# 記事
--------------------------------------------------
本・書籍
2022/11/30 21:30

鉄道がもっと身近な存在になる1冊。人と鉄道の記憶を綴るアンソロジー『鉄道小説』がめっちゃいい!

鉄道開業150年を記念し、『JR時刻表』や『散歩の達人』などを発行する交通新聞社が、鉄道にまつわる短編集を発売しました。その名も『鉄道小説』! 小窓が付いているようなブックケースから本を取り出すと、鮮やかな色の表紙が広がります。それはまるで、知らない駅のホームに降り立った時のようなドキドキ・ワクワク感。ページをめくりながら、個性豊かな5名の作家さんの物語に、時を忘れて引き込まれてしまいます。どのお話も知らない街なはずなのに、その場に行ったかのような気持ちになって、これまたいい旅気分。

 

ということで、めっちゃいい! と語彙力ゼロなタイトルをつけちゃうほど、隅々まで愛が詰まった短編集『鉄道小説』をご紹介します。今回は、このプロジェクトに関わった4人の編集者にお話を伺いました。
--------------------------------------------------
# 学習課題
(1) 記事によると、『鉄道小説』を発売したのはどの会社ですか。
(2) 記事の「鉄道がもっと身近な存在になる」という語句から書き始め、「の編集者にお話を伺いました。」まで書き写してください。その際、「短編集」を「作品集」に置き換えてください。

# 元データ
--------------------------------------------------
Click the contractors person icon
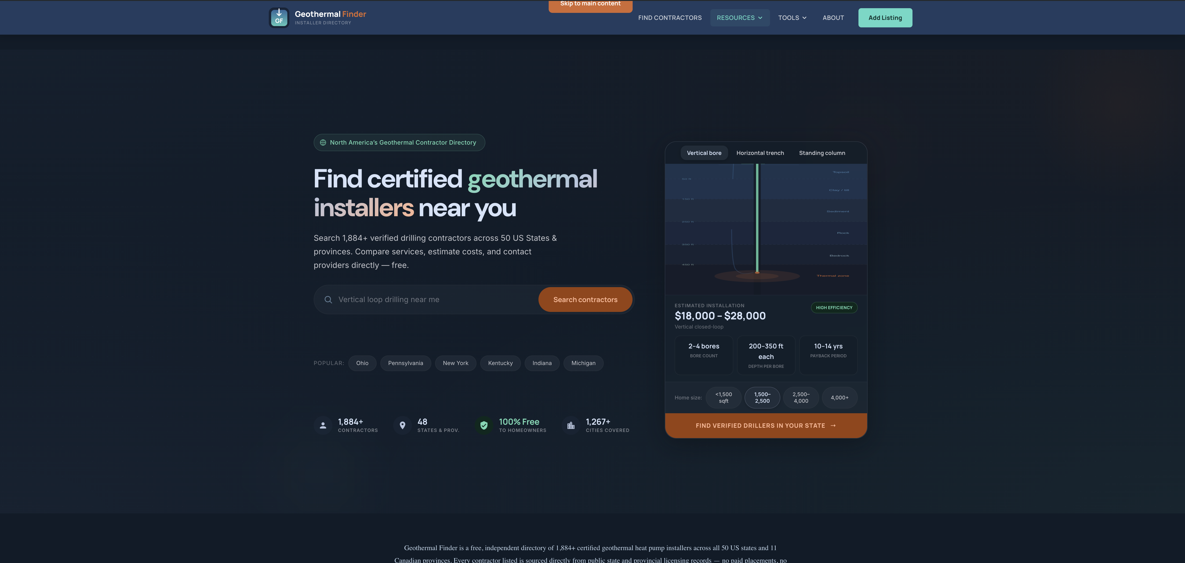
--------------------------------------------------
# 課題別解答
(1) 交通新聞社です。

(2)
鉄道がもっと身近な存在になる1冊。人と鉄道の記憶を綴るアンソロジー『鉄道小説』がめっちゃいい!

鉄道開業150年を記念し、『JR時刻表』や『散歩の達人』などを発行する交通新聞社が、鉄道にまつわる作品集を発売しました。その名も『鉄道小説』! 小窓が付いているようなブックケースから本を取り出すと、鮮やかな色の表紙が広がります。それはまるで、知らない駅のホームに降り立った時のようなドキドキ・ワクワク感。ページをめくりながら、個性豊かな5名の作家さんの物語に、時を忘れて引き込まれてしまいます。どのお話も知らない街なはずなのに、その場に行ったかのような気持ちになって、これまたいい旅気分。

 

ということで、めっちゃいい! と語彙力ゼロなタイトルをつけちゃうほど、隅々まで愛が詰まった作品集『鉄道小説』をご紹介します。今回は、このプロジェクトに関わった4人の編集者にお話を伺いました。